## TASK
Your response should contain every line from the data below that holds the string "agent".

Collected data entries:
>>>
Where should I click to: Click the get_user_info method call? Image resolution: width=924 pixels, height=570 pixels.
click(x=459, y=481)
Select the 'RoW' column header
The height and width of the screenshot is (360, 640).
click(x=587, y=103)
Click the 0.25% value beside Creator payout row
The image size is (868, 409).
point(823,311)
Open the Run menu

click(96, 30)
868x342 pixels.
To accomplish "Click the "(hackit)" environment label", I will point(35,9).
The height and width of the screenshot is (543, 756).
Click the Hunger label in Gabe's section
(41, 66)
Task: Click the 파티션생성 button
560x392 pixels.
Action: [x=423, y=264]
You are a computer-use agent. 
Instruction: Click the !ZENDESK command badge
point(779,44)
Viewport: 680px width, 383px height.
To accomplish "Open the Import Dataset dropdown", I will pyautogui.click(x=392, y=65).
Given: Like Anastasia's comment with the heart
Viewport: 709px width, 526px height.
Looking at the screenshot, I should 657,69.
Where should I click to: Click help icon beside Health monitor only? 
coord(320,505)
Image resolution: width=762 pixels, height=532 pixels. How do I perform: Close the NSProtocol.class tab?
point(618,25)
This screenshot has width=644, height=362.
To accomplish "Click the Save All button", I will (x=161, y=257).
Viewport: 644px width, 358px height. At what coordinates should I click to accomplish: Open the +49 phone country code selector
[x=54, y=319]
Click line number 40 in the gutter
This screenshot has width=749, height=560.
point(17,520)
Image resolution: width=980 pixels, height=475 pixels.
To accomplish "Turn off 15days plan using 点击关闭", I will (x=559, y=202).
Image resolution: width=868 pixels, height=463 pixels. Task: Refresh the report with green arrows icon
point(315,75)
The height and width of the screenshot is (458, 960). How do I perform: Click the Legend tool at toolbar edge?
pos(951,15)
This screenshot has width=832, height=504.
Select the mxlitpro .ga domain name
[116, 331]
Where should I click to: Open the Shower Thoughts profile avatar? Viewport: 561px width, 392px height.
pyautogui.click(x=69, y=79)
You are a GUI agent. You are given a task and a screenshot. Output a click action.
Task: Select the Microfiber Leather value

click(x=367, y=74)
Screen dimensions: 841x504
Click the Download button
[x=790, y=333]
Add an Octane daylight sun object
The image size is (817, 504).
<<<
## EXERCISE RESPONSE
You are a computer-use agent. 
You are a GUI agent. You are given a task and a screenshot. Output a click action.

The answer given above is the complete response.